Marketlend Academy: growing your business – the golden niche
Overreach is one of the biggest mistakes made by entrepreneurs. Despite the mountains of evidence supporting the concept of niche marketing, startups have a hard time fighting the urge to try and be all things to all people.
The impulse to abandon the niche strategy and go for the bigger prize is understandable. After all, if having a hundred customers is good, a thousand must be better. In this case, intuition is a poor business partner. To suddenly dump 10X the customers on a small business would be catastrophic in most cases.
It might surprise you to learn that the vast majority of small business owners have no desire to grow their business. This was one of the findings from a study by Erik Hurst and Benjamin Pugsley of the University of Chicago. Meteoric growth is not the brass ring for which every small business owner is reaching.

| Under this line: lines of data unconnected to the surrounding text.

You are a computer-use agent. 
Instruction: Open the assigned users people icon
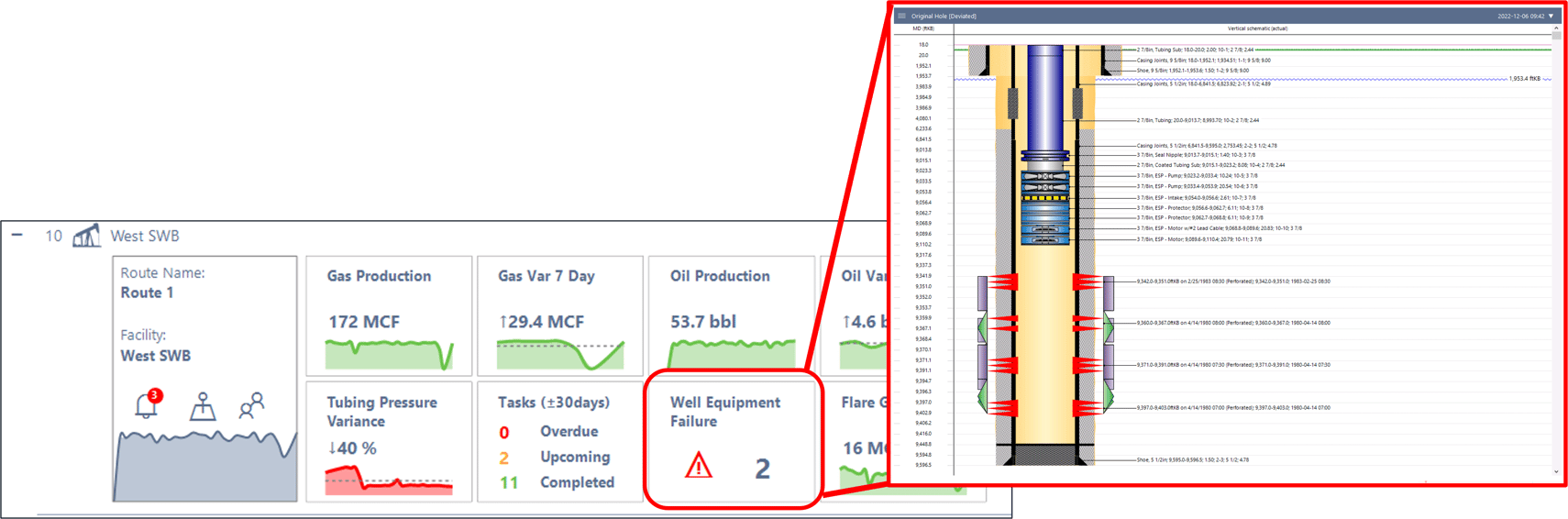click(251, 405)
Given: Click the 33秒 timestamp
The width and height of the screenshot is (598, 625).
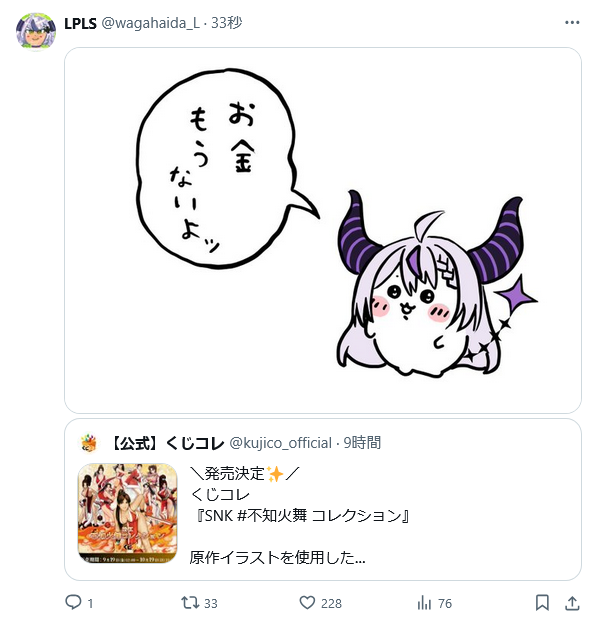Looking at the screenshot, I should [226, 23].
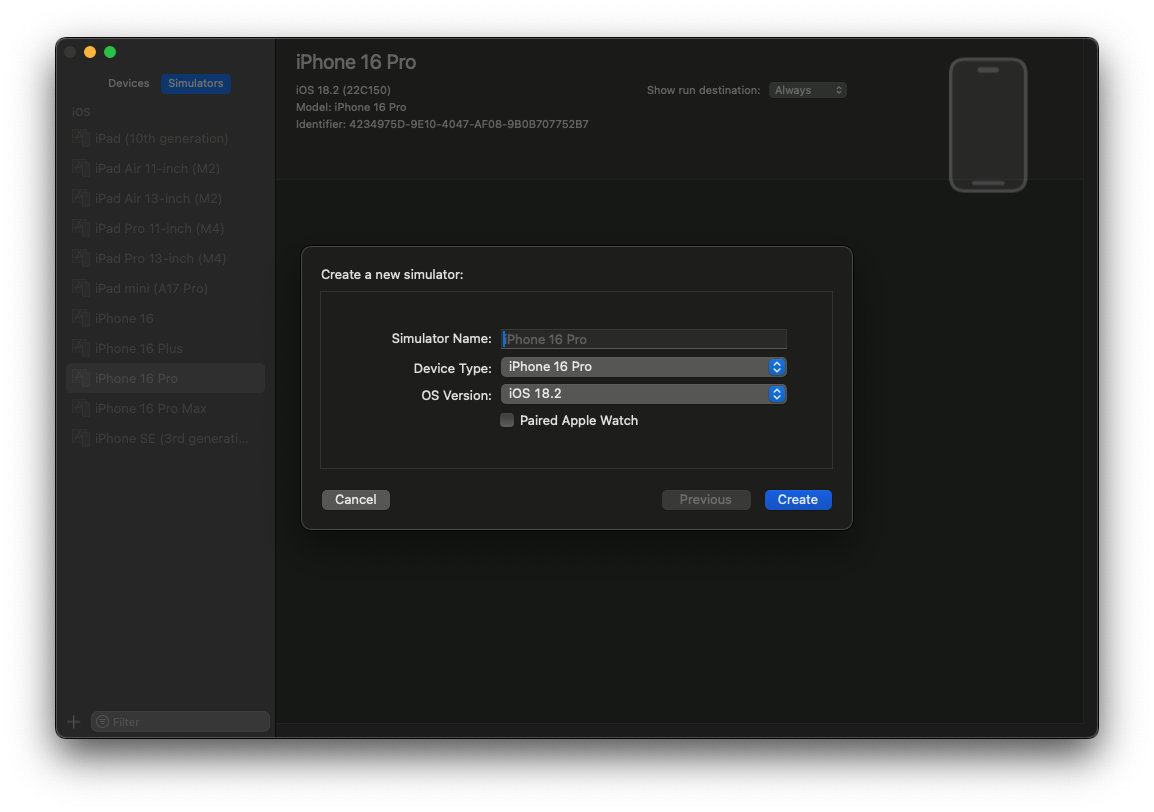Click the filter icon in the search field

pos(102,721)
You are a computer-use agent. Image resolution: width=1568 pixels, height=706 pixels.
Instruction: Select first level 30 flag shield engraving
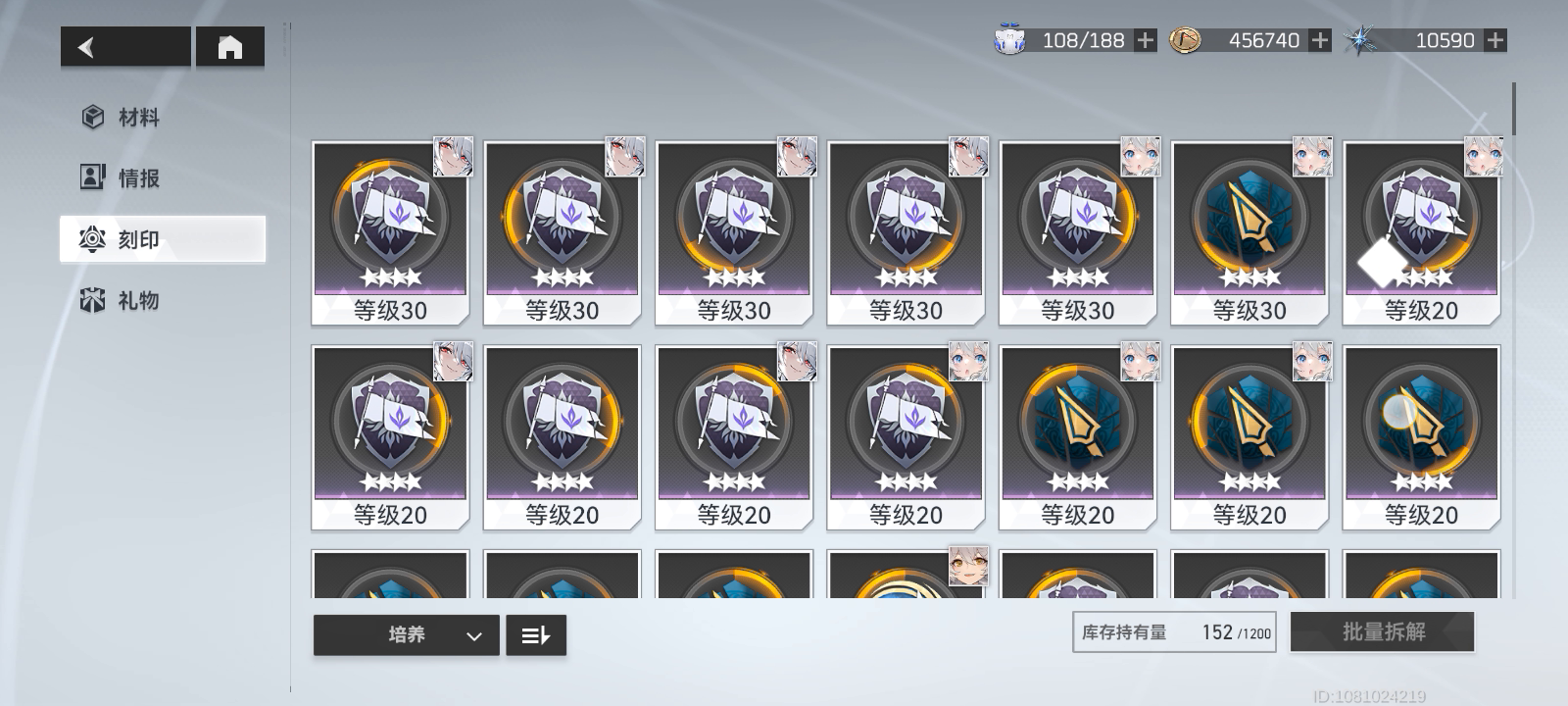(390, 233)
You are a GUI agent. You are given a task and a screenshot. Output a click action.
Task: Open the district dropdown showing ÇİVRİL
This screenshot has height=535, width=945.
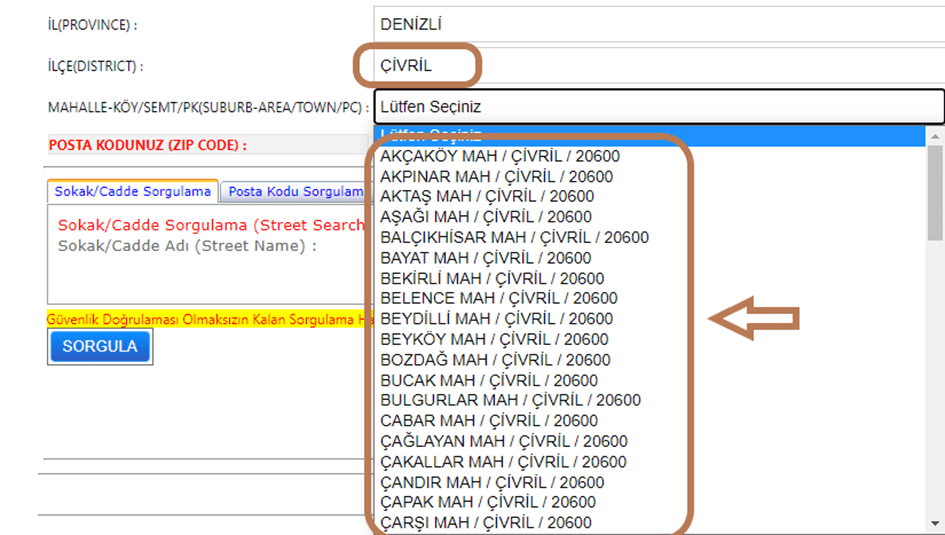click(655, 67)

It is more important to be a right-sized business than a growing business. That is true whether you are a software developer or a hairdresser. One of the key reasons startups end up overreaching is they have never considered what the right-sized business looks like for them. Here are a few others:
Many Entrepreneurs dream of becoming the next Steve Jobs. And that’s a real problem because Steve made it look easy. Companies the size of Apple, Microsoft, Google, Amazon, and Facebook seem to defy the rule of finding and sticking to a niche.
However, the appearance of universal appeal is an optical illusion. Each of those companies owes their success to mastering their niche. Apple does not make products for everyone. They have a narrow appeal that happens to run very deep. They are interested in the top of the market, not the fat middle. Microsoft makes their money from enterprise services. Google is an advertising company.
Each of these companies know who they are. When they go off track, it is almost always due to forgetting their niche and reaching for someone else’s piece of the pie. Even the big companies are very focused. So don’t fall for the illusion that they defy the niche strategy. They don’t defy the niche. They define it. Any appearance to the contrary is an optical illusion.
Establish a Base
Even if you are planning a meteoric rise, it is important that you establish a solid base. Your base consists of two parts:
- Your first minimum number of steady customers that keep you in business. If you fail to gain other customers in other markets, your base will sustain you.
- Your first business identity, product, and service that gained you your steady customer base in the first place.
A well-established base is a safe place to which you can always return if that becomes necessary. It is your fallback position, and the place from which you can build again. If you do not establish that solid base before reaching higher, you have no safe place to return.
Your base is your first and most important niche. Make sure it is always super-served.
Be an Expert
The way to become an expert is to narrow your niche. Don’t just make candles. Make artisanal, organic candles sourced from local materials designed for religious ceremonies. Now that’s a niche. Not everyone is going to want one of those. But everyone who does will want it from you.
Once you establish your area of expertise, you can slowly branch out. But you might not want to branch out if you find that your niche is satisfying. You might actually make more as an expert in a small niche than you would as a generalist in a large one.
Super-serve, Not Super-size
Success is in super-serving a loyal base, not supersizing your business to an unmanageable level. There are challenges large businesses face with which small businesses needn’t bother. Those challenges come in the form of investors, regulations, employees, and infrastructure.
None of these are bad in and of themselves. But they are challenges that can apply downward pressure to cashflow, life-balance, and focus. Remember Steve Jobs grew Apple to the point where he was no longer welcome in his own company.
You can never reach your brass ring without entering through the golden niche. Every successful company is well-defined, with an established base to count on when times are tough, expertise in an area that makes them unique, and a super-served core that has helped them become super-sized.